Legado que atravessa gerações

Brincadeira religiosa enfrenta preconceito e falta de incentivo

Legado que atravessa gerações Foto: Arquivo JRP/Neudson Corrêa Notícia do dia 24/12/2015

Em Parintins o clima natalino tem um som diferente do restante do mundo. Neste período, o som de pandeiros, castanholas, violão, cantorias, versos e outras manifestações das Pastorinhas são comuns e barracões espalhados pela cidade. Uma sonorização que através décadas, enfrenta preconceito e consegue vencer os limites financeiros da cidade. A brincadeira religiosa que exalta o nascimento de Jesus Cristo é uma tradição cultural passada de mãe para filha.

 

A Pastorinha é, tradicionalmente, dominada pelas mulheres e por isso aqui o ditado popular “de pai para filho” muda totalmente. Com o passar do tempo a brincadeira ganhou novidades, mas também perdeu espaço. É comum ver grupos com dificuldades para formar os cordões de brincantes. Preconceito e falta de apoio são algumas das barreiras enfrentadas pelas donas de Pastorinhas da cidade. A modernidade afastou a juventude dos barracões de ensaios.

 

Mas, há quem enfrente esses problemas e consiga manter viva a chama cultural dessa manifestação tradicional. No bairro Djard Vieira a festividade começou com a senhora Nadir Miranda (falecida), que reuniu um grupo de amigas para festejar o Natal de forma mais religiosa. A Pastorinha Filhas de Maria tem mais de uma década e hoje é comandada pela filha dela, Rosineide Ribeiro. Toda a família de dona Nadir se envolve com a brincadeira.

 

Toda família participa de alguma forma. Tios, irmãos, filhos, netos e demais parentes têm uma função específica para manter o grupo formado.

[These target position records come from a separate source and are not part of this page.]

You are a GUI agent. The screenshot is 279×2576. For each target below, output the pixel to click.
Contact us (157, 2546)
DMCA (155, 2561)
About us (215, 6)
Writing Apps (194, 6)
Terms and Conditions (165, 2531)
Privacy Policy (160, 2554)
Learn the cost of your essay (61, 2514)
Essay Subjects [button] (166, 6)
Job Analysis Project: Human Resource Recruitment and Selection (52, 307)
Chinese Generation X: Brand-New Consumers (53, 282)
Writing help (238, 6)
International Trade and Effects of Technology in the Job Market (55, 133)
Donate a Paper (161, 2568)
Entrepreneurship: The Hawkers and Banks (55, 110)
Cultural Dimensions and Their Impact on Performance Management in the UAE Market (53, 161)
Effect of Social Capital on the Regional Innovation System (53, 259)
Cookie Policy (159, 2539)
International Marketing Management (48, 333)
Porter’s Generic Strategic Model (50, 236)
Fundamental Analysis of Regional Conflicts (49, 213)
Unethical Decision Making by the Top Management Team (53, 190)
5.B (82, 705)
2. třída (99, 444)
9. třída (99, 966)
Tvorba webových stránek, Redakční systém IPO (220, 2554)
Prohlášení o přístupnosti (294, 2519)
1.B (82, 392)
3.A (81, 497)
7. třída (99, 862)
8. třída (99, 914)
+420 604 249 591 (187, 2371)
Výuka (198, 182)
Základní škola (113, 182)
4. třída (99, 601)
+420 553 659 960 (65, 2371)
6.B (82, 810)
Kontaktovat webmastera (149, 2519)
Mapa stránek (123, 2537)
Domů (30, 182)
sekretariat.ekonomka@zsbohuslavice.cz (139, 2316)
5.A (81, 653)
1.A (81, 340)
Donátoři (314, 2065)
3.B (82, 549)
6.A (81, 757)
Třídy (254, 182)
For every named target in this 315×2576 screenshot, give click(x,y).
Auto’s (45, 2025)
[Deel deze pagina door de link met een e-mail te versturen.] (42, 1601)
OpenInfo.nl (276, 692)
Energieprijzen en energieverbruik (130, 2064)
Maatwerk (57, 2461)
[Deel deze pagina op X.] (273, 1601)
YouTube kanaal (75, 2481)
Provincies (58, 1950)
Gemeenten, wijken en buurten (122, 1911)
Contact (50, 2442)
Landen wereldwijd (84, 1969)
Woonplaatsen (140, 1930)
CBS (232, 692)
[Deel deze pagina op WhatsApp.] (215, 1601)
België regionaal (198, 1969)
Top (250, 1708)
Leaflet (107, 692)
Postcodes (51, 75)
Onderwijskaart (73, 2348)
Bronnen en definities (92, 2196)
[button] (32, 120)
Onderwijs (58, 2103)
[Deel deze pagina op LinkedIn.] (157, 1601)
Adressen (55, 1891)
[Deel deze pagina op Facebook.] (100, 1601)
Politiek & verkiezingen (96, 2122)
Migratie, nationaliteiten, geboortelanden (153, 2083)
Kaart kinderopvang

As mulheres cuidam dos ensaios e indumentárias, os homens confeccionam os objetos usados pelas brincantes e o presépio. “É uma brincadeira que momento reúne toda a família, graças a Deus. Depois que surgiu a Pastorinhas todo mundo reúne a família aqui no dia 24”, conta a sobrinha de dona Rosineide, a vendedora Adriana Ribeiro, 26.

 

Na comunidade do Aninga, a Pastorinha Filhas de Maria foi fundada por Tarciana Paixão em promessa a Santa Teresinha. O grupo foi criado em outubro e 1928 com 80 brincantes. Antes de falecer, dona Tarciana passou a missão a sobrinha dela, Maria Ângela Reis, 59, que brincava nos cordões e permanece até hoje.

 

Ângela Reis tem quatro filhas e todas elas participam da brincadeira, algumas nos cordões, outras na organização e apoio do grupo. Os netos também seguem os caminhos trilhados pela avó. “Me envolvi com a Pastorinha hoje as minhas filhas se envolvem. É de geração pra geração essa brincadeira. Na nossa comunidade nós temos como uma tradição essa nossa brincadeiras. Eu não me vejo um ano sem colocar. Eu me empenho demais, minha família também. Sem minha família eu não seria ninguém na Pastorinha”, conta Ângela.

 

Para dona Ângela falta apoio a essa manifestação cultural. “Muitas pessoas não dão valor pras Pastorinhas, nem as autoridades dão valor como dão para outras festas”, critica. A filha de dona Ângela, Angélica Reis, 25, brinca desde criança e informa que outra dificuldade enfrentada é a participação da juventude.

 

“A gente tem essa dificuldade em as meninas querem brincar por vergonha de cantar de dançar”, afirma. Ela aponta também o uso da tecnologia como um fator que impede a participação dos jovens. “Hoje as menina só querem estar no celular, na televisão e não tem mais aquela vontade de participar. Aquele momento da Pastorinha era o momento de todos se reencontrarem na comunidade e hoje já não tem tanto esse envolvimento” revela.

 

Em meio às dificuldades, as Pastorinhas sobrevivem e mantém a brincadeira mais séria do ano que festeja o Nascimento do filho de Deus, numa fé manifestada por cantos, versos e danças. Nos diversos bairros da cidade as apresentações sem mante nos dias 24, 25 e 31 de dezembro e no dia 6 de janeiro (Dia de Reis). No dia 3 de janeiro vai acontecer a 3ª Mostra Cultural das Pastorinhas, na Praça da Catedral de Nossa Senhora do Carmo.